‘The Matchmaker’ is charming, quirky Israeli film
Published June 8, 2011
“The Matchmaker (Once I Was)” is a quirky, magical Israeli film about an unusual matchmaker, told through the eyes of a teenage boy. This crowd-pleaser was the audience favorite at the New York Israeli Film Festival and was selected for the upcoming prestigious Toronto Film Festival. This wonderful, ambitious film is funny but also warm and dramatic.
Director Avi Nesher’s unexpected coming-of-age story is set in 1968, a pivotal time with the Six Day War still fresh and the world is caught up in “make love, not war.” The setting is a little-seen world of marginalized Shoah survivors living in Haifa.
The story is told in flashback, as middle-aged Arik Burstein (Eyal Shechter) remembers Yankale Bride, the odd matchmaker he knew almost 40 years earlier.
Yankele Bride (Adir Miller), a mysterious Shoah survivor with a scarred face, is a matchmaker specializing in hard-to-match clients. A teenaged prank gone wrong brings him to 16-year-old Arik’s (Tuval Shafir) apartment, where the teen is chagrined to discover that Yankele and his father were childhood friends back in Romania. Impressed with Arik’s ability at trickery, Yankele hires him as an assistant.
The matchmaker’s office is in the shadiest part of town, a place near the water’s edge where black-marketeers and streetwalkers ply their trades. At first, Arik is nervous but finds the street is filled with a surreal, circus-like mix of outcast characters, a world with a touch of Fellini. Yankele’s office is behind a movie theater run by a family of dwarves, also Shoah survivors, a theater that shows only love stories. One of them, pretty, lively Sylvia (Bat-El Papura), is Yankele’s client.
Detective novel fan Arik quickly takes to his work investigating potential clients’ backgrounds. Yankele’s other assistant is lovely Clara (Maya Dagan), another survivor, who gives his clients charm lessons but also runs an illegal card game parlor. Arik quickly suspects matchmaking is not Yankele’s only source of income.

....

# [Given instruction 1]
Answer these questions about the review, one line each:
(a) In what year is the story set?
(b) In which city do the marginalized Shoah survivors live?
(c) Who plays Clara?
# [Given instruction 2]
Which actors does the review name in parentheses? List them all.
# [Given instruction 3]
Rewrite the part of the review that begins at the words "The matchmaker’s office" and ends after "source of income.", replacing "movie theater" with "cinema".

# [Supplied data]

....

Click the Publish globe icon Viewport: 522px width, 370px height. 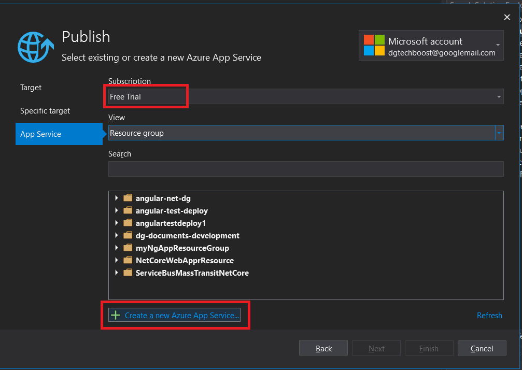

....

# [Correct response 1]
(a) 1968
(b) Haifa
(c) Maya Dagan

# [Correct response 2]
Eyal Shechter
Adir Miller
Tuval Shafir
Bat-El Papura
Maya Dagan

# [Correct response 3]
The matchmaker’s office is in the shadiest part of town, a place near the water’s edge where black-marketeers and streetwalkers ply their trades. At first, Arik is nervous but finds the street is filled with a surreal, circus-like mix of outcast characters, a world with a touch of Fellini. Yankele’s office is behind a cinema run by a family of dwarves, also Shoah survivors, a theater that shows only love stories. One of them, pretty, lively Sylvia (Bat-El Papura), is Yankele’s client.
Detective novel fan Arik quickly takes to his work investigating potential clients’ backgrounds. Yankele’s other assistant is lovely Clara (Maya Dagan), another survivor, who gives his clients charm lessons but also runs an illegal card game parlor. Arik quickly suspects matchmaking is not Yankele’s only source of income.